The sorption process of these 3 molecules is governed by external diffusion, intraparticle diffusion and relatively rapid chemisorption during the first few minutes of contact between the adsorbent and the adsorbate. Using the Homogeneous Surface Diffusion Model (HSDM), the Weber–Morris model and a method put forward in this study to address external diffusion, the mass transfer coefficients, surface diffusion coefficients, effective diffusion coefficients, pore diffusion coefficients and the solute concentration at the outer surface of the adsorbent were easily determined. At the same temperature and in similar hydrodynamic conditions, CIP reached the liquid film around the particles of activated carbon quicker than CBZ and SMX. However, inside the pores, CIP had a low surface diffusivity compared to the two other molecules. These differences can be explained by the geometric dimensions, form factors and electrochemical volumes of these molecules. Based on a statistical analysis, it was shown that the surface concentration, the mass transfer coefficients and the diffusion coefficients were strongly correlated to the molecular geometry, namely the cross-sectional area formed by the arithmetical product of the length by the height of each molecule.

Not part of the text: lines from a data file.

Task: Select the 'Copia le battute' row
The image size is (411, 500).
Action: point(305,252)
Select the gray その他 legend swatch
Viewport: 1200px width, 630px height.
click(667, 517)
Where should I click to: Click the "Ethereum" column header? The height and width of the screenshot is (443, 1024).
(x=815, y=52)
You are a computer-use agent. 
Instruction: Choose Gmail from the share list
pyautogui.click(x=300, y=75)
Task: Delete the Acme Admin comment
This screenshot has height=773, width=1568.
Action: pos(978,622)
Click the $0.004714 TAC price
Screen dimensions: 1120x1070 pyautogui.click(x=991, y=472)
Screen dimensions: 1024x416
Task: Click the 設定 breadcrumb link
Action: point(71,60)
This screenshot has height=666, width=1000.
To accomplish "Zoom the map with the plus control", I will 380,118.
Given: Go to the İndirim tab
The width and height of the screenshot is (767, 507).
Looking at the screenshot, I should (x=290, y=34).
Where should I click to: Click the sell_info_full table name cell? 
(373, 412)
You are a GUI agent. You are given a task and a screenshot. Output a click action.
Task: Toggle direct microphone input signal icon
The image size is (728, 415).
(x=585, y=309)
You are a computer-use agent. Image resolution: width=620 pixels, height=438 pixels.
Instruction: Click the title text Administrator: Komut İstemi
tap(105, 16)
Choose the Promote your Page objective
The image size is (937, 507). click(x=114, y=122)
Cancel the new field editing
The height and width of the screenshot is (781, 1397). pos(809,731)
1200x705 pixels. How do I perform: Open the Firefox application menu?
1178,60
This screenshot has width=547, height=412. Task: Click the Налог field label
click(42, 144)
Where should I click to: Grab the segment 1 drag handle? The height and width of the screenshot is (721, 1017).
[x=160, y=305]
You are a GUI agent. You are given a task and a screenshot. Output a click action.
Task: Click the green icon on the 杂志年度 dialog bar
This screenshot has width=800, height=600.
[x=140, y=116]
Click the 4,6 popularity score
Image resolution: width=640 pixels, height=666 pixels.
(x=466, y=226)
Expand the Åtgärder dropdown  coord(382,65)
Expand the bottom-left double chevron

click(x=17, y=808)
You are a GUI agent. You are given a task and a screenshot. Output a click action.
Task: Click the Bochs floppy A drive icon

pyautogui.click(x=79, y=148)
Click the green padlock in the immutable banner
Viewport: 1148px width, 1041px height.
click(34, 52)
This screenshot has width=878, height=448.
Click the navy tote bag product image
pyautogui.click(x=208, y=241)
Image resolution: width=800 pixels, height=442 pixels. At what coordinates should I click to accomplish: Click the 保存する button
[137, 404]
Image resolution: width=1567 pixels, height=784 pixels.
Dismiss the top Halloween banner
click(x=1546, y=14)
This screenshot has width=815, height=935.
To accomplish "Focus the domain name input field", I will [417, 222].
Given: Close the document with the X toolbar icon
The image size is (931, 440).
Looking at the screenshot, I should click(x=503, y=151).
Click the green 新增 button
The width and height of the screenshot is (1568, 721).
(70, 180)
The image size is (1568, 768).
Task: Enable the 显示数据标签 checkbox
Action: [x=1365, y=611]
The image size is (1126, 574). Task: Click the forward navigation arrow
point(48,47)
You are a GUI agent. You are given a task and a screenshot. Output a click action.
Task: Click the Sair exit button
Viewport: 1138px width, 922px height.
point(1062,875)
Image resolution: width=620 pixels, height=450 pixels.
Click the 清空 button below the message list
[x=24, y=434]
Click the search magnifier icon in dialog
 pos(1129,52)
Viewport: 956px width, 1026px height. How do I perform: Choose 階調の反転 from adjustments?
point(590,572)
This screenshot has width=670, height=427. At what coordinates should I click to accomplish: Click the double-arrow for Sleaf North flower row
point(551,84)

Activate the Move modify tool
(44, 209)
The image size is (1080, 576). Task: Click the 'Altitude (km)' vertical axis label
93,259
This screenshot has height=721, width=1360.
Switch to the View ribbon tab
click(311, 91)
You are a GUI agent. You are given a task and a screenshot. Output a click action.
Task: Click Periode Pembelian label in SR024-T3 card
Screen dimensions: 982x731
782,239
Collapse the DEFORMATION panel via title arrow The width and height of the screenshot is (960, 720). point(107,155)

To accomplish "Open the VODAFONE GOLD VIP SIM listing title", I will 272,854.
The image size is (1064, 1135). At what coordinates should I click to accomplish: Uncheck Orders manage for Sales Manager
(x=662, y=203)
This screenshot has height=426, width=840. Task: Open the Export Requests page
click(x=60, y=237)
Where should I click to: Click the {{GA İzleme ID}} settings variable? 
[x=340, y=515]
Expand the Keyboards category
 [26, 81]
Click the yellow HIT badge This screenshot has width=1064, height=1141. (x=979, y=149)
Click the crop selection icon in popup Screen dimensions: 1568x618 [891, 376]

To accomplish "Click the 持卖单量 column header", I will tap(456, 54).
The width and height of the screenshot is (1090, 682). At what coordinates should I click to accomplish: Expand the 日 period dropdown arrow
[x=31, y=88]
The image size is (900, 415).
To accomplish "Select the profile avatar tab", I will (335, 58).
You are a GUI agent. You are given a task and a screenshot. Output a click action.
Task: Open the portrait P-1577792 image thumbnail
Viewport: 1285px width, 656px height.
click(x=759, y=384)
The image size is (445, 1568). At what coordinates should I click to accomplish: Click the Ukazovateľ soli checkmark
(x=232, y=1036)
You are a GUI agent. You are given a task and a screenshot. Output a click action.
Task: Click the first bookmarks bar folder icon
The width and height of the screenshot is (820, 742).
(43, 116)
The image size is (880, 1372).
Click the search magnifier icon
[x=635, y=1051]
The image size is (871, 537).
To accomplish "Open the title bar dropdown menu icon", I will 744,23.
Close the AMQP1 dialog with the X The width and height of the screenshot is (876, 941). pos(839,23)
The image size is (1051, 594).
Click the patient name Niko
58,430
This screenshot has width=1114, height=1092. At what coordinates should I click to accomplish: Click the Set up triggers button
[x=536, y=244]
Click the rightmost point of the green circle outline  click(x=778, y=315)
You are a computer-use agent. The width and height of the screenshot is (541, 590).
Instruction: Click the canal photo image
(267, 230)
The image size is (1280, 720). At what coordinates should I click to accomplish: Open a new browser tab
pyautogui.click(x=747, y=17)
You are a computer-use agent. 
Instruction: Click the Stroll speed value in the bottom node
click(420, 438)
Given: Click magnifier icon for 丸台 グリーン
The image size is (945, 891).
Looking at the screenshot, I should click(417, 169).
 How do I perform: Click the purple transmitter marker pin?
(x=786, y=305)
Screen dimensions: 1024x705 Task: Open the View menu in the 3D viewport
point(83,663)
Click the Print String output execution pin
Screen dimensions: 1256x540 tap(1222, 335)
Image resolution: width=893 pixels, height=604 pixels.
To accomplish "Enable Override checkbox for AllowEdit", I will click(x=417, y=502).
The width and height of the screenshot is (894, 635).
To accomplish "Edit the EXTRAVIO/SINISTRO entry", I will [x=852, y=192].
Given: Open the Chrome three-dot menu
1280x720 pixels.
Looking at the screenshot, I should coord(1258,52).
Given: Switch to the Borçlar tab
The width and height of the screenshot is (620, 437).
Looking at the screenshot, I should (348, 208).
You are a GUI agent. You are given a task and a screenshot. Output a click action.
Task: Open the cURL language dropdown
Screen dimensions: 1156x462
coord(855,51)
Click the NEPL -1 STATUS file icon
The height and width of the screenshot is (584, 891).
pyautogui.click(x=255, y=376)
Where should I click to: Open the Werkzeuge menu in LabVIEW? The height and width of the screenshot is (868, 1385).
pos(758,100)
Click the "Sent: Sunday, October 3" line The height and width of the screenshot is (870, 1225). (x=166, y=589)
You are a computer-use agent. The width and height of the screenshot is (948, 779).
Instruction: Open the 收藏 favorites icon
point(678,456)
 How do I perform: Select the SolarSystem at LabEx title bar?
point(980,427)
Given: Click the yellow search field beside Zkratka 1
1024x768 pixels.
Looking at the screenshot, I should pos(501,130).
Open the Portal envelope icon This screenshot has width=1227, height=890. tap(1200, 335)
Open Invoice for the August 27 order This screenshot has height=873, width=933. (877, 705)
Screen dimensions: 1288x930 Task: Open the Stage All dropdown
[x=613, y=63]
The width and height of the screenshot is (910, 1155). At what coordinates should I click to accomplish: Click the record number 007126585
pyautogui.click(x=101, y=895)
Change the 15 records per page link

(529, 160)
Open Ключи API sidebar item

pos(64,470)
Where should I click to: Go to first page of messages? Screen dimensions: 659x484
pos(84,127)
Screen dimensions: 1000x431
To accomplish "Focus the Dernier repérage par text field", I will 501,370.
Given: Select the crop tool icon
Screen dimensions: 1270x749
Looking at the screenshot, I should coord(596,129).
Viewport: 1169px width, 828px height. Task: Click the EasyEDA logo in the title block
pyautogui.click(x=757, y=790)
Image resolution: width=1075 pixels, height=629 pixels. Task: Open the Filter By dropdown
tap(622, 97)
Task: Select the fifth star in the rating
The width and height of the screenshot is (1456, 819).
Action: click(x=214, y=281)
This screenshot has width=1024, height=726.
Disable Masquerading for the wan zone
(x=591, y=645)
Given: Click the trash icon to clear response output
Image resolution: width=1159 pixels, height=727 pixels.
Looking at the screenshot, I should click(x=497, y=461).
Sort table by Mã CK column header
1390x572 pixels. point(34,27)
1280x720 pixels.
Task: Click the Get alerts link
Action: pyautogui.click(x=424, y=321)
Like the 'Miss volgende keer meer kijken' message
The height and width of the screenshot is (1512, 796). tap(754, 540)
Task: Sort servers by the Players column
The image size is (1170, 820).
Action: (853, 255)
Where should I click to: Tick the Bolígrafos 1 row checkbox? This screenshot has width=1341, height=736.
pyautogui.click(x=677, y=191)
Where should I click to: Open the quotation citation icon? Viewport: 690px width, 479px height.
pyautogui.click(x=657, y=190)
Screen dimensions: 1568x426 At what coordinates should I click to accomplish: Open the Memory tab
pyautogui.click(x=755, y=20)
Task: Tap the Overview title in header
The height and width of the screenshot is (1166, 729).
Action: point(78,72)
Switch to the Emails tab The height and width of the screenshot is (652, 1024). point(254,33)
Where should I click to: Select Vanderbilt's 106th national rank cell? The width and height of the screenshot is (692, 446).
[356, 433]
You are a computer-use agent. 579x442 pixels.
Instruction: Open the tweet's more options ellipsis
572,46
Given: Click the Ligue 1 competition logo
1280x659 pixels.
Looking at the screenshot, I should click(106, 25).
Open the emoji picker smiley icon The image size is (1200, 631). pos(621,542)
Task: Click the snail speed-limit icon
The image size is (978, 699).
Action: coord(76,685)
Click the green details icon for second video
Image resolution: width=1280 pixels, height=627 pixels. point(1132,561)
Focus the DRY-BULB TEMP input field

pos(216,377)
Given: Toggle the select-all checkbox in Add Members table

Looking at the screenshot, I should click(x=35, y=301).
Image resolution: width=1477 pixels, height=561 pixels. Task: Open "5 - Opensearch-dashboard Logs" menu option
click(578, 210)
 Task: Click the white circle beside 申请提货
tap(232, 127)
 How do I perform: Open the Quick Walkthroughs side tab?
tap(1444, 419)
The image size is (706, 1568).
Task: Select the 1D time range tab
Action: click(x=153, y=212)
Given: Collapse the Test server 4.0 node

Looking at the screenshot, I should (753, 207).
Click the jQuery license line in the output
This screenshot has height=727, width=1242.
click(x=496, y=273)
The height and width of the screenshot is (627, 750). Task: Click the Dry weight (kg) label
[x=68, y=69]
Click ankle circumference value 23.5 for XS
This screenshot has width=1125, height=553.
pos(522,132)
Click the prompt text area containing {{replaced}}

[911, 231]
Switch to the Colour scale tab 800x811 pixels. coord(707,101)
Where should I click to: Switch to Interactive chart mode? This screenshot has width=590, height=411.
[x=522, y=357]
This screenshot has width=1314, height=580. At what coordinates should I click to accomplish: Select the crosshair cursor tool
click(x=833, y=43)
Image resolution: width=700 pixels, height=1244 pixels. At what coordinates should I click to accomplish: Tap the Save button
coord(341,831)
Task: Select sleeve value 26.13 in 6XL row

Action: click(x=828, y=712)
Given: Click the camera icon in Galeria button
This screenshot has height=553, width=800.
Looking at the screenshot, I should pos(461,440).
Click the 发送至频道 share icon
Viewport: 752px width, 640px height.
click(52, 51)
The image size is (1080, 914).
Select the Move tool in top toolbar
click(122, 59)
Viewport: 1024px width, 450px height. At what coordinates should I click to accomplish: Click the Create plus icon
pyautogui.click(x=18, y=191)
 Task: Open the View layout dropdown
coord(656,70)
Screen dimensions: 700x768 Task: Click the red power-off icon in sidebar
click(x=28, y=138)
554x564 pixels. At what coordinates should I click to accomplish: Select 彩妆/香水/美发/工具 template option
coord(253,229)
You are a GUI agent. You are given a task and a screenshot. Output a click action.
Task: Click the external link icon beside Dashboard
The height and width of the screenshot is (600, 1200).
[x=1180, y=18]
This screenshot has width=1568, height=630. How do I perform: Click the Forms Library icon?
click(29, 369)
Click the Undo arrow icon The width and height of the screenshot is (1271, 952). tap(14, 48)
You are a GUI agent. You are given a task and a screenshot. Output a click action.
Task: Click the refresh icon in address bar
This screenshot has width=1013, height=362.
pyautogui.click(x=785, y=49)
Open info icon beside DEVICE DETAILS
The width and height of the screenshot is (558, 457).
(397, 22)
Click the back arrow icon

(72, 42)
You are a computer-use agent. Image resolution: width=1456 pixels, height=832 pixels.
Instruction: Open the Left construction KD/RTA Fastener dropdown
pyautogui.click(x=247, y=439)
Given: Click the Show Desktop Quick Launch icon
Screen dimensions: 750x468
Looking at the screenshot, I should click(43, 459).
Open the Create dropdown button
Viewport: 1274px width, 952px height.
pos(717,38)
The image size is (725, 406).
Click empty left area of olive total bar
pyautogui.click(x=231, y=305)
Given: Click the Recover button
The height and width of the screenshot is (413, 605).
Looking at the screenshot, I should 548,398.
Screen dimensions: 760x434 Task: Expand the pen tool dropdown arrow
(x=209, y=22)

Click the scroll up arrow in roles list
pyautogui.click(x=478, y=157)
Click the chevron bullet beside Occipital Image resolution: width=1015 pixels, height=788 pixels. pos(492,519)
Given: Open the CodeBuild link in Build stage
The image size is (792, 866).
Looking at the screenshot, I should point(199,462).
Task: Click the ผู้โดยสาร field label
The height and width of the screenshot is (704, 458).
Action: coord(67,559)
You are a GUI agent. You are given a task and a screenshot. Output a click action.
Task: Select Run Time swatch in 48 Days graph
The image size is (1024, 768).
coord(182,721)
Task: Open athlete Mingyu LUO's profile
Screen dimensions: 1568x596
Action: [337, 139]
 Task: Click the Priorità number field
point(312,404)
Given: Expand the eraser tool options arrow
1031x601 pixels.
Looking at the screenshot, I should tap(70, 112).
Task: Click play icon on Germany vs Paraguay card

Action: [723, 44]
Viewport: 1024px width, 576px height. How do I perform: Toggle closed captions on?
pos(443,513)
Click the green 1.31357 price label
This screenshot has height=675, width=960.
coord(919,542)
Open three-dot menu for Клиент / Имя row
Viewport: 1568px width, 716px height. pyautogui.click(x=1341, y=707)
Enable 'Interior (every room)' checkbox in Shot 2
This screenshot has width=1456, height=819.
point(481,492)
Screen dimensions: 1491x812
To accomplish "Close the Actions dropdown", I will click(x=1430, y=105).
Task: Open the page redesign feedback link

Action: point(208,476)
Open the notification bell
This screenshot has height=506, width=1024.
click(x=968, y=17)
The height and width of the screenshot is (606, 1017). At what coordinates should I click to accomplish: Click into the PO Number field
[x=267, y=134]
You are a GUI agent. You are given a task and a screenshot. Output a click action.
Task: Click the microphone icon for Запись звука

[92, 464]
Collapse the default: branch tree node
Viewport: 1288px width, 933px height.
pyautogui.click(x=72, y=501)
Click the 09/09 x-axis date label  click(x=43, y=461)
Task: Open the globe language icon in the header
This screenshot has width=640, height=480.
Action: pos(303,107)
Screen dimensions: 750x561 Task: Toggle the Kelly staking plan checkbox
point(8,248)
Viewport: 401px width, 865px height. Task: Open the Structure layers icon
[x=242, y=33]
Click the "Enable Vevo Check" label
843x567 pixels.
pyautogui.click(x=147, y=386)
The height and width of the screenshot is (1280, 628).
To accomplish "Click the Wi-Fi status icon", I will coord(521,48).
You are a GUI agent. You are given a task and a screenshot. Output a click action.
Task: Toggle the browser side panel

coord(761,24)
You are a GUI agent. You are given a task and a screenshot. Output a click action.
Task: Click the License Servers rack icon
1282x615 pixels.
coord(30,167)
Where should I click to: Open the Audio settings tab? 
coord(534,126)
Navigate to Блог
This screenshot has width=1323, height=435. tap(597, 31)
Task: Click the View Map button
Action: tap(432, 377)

In the presence of major observable discontinuities in kinetic curves, traditional kinetic models are not suitable for modeling the experimental data set. Pseudo-first and second order models can be used to fit only the data below the first discontinuity. In order to take into account all the experimental data for the kinetics of CBZ and SMX, the use of a PSO/Sigmoid kinetic model, proposed in this research, was required. The double exponential model was moderately suited to the study of CIP kinetics.

In terms of future prospects, it would be useful to extend the approach applied in this article to other adsorbents and pharmaceutical pollutants in order to generalize the correlations found and the applicability of the new kinetic model proposed here.